С началом апреля антинатовский накал в СМИ несколько снизился — телевидение и газеты начали все чаще упоминать о расправах, проводившихся сербской армией в Косове.
Одновременно вдруг весьма востребованным оказался остававшийся почти год не у дел отставной премьер-министр. Одна за другой последовали его встречи с премьером и президентом. Почему? За год Виктор Черномырдин потерял очень многое, но не репутацию человека, лояльного президенту и накопившего солидный багаж личных связей с влиятельными западными политиками. Прежде всего с Альбертом Гором, весьма вероятным (на тот момент) будущим президентом США. Именно это сочетание и потребовалось президенту, который чувствовал себя загнанным в угол, но вовсе не утратил вкус к неожиданным политическим ходам. И когда Черномырдин зачастил в Белый дом и Кремль, все вокруг стали гадать, что произойдет дальше.
А потом случилась перепалка Бориса Ельцина и Евгения Примакова — президент заявил, что Примаков пока полезен, а дальше будет видно. Премьер, обидевшись, ответил, что в президенты не рвется и за кресло не держится. Возможно, именно эта стычка окончательно убедила Ельцина активизировать фигуру Черномырдина.

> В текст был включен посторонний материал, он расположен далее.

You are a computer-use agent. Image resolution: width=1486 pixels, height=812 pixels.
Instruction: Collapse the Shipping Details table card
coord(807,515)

14 апреля он был назначен спецпредставителем президента России по югославскому урегулированию. Если называть вещи своими именами, президент фактически назначил параллельного премьера, который еще в самом начале бомбардировок НАТО обозначил свою позицию, не совпадающую с примаковской. Заметив, что Москве не стоит «бряцать оружием», Черномырдин заявил о готовности к «любой посреднической деятельности», чтобы остановить этот «кровавый процесс».
Получив назначение, экс-премьер сразу взял быка за рога. Строго высказавшись в адрес Милошевича — посоветовав тому «умерить гонор» и не уповать на союзников, — он дал понять, что основной диалог будет вести не с Белградом, а с Вашингтоном. Первым делом он собирался в США на встречу с давним знакомым вицепрезидентом Гором (который, по некоторым данным, и хлопотал о назначении Черномырдина).
19 апреля Виктор Черномырдин уже участвовал в традиционном совещании у президента, посвященном ситуации в Косове. Борис Ельцин поставил ему задачу — остановить войну, пока НАТО не начало наземную операцию против Югославии. И объяснил, как ее решить: «Покрепче прижать Милошевича».
После совещания Борис Ельцин не скрывал, что именно с миссией своего спецпредставителя связывает особые надежды. Президент был уверен, что Черномырдин добьется успеха: «он знает Милошевича» и «может разговаривать с Милошевичем как никто другой». Ельцин ясно дал понять: Кремль рассчитывает, что Черномырдину удастся склонить упрямого сербского лидера к разумным уступкам.
Вероятность успеха миссии Черномырдина оценивалась весьма высоко. Запад воспринимал его как партнера и мог пойти на уступки, позволяющие России сохранить лицо. Черномырдин же имел рычаг воздействия на Белград — топливно-энергетический комплекс России. На Западе помнили, что Дейтонский мир пришел в Боснию с опозданием на два дня, лишь после того как «Газпром» возобновил поставки газа в Сараево. В ситуации, когда практически весь югославский нефтекомплекс был разрушен бомбардировками и страна находилась на грани энергетического голода, зависимость Белграда от российского газа резко возрастала. И поэтому аргументы отца-основателя «Газпрома» должны были прозвучать весьма убедительно.
Каких уступок ожидает Москва от Белграда, Ельцин сообщил на состоявшейся после совещания встрече в Кремле с руководителями ведущих российских СМИ. «Надо, чтобы Милошевич согласился на миротворческую операцию в Косове. Иначе, если НАТО решится на наземные боевые действия, будет много жертв». Столь откровенно из уст российских руководителей эта мысль до того момента не звучала.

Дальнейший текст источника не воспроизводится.